Write out every entry once more, character for character.

======== Supplied records ========

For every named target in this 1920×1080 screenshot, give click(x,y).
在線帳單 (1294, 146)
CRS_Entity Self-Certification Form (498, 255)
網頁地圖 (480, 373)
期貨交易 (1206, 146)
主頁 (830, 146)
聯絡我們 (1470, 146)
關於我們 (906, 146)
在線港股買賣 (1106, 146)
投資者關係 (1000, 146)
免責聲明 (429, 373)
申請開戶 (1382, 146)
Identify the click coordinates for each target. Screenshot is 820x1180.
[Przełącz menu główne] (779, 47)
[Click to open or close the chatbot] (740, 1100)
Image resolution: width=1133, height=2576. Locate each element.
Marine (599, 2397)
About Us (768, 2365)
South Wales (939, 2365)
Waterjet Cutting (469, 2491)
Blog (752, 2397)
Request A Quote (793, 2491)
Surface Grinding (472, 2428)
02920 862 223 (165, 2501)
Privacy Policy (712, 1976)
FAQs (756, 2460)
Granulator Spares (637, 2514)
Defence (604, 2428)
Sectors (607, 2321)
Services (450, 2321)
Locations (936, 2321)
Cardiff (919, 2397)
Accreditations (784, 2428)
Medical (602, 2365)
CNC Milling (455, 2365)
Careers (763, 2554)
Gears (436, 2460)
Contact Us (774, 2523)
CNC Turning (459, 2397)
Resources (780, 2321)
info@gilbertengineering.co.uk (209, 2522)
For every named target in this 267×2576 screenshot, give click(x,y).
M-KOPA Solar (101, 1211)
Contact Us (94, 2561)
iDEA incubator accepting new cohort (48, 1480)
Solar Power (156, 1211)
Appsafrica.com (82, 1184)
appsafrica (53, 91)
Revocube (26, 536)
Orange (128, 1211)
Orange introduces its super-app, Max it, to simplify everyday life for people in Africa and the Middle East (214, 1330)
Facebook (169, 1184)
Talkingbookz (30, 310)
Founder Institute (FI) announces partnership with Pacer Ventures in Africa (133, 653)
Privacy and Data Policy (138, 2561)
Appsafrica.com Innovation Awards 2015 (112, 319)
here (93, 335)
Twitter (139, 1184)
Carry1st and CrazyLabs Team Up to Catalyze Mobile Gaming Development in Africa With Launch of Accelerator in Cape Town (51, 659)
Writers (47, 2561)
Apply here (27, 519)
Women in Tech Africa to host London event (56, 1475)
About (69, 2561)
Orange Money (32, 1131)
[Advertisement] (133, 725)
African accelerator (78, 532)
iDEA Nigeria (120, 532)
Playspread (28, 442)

========

#### Reply to the task:
For every named target in this 1920×1080 screenshot, give click(x,y).
在線帳單 (1294, 146)
CRS_Entity Self-Certification Form (498, 255)
網頁地圖 (480, 373)
期貨交易 (1206, 146)
主頁 (830, 146)
聯絡我們 (1470, 146)
關於我們 (906, 146)
在線港股買賣 (1106, 146)
投資者關係 (1000, 146)
免責聲明 (429, 373)
申請開戶 (1382, 146)
Identify the click coordinates for each target. Screenshot is 820x1180.
[Przełącz menu główne] (779, 47)
[Click to open or close the chatbot] (740, 1100)
Image resolution: width=1133, height=2576. Locate each element.
Marine (599, 2397)
About Us (768, 2365)
South Wales (939, 2365)
Waterjet Cutting (469, 2491)
Blog (752, 2397)
Request A Quote (793, 2491)
Surface Grinding (472, 2428)
02920 862 223 (165, 2501)
Privacy Policy (712, 1976)
FAQs (756, 2460)
Granulator Spares (637, 2514)
Defence (604, 2428)
Sectors (607, 2321)
Services (450, 2321)
Locations (936, 2321)
Cardiff (919, 2397)
Accreditations (784, 2428)
Medical (602, 2365)
CNC Milling (455, 2365)
Careers (763, 2554)
Gears (436, 2460)
Contact Us (774, 2523)
CNC Turning (459, 2397)
Resources (780, 2321)
info@gilbertengineering.co.uk (209, 2522)
For every named target in this 267×2576 screenshot, give click(x,y).
M-KOPA Solar (101, 1211)
Contact Us (94, 2561)
iDEA incubator accepting new cohort (48, 1480)
Solar Power (156, 1211)
Appsafrica.com (82, 1184)
appsafrica (53, 91)
Revocube (26, 536)
Orange (128, 1211)
Orange introduces its super-app, Max it, to simplify everyday life for people in Africa and the Middle East (214, 1330)
Facebook (169, 1184)
Talkingbookz (30, 310)
Founder Institute (FI) announces partnership with Pacer Ventures in Africa (133, 653)
Privacy and Data Policy (138, 2561)
Appsafrica.com Innovation Awards 2015 (112, 319)
here (93, 335)
Twitter (139, 1184)
Carry1st and CrazyLabs Team Up to Catalyze Mobile Gaming Development in Africa With Launch of Accelerator in Cape Town (51, 659)
Writers (47, 2561)
Apply here (27, 519)
Women in Tech Africa to host London event (56, 1475)
About (69, 2561)
Orange Money (32, 1131)
[Advertisement] (133, 725)
African accelerator (78, 532)
iDEA Nigeria (120, 532)
Playspread (28, 442)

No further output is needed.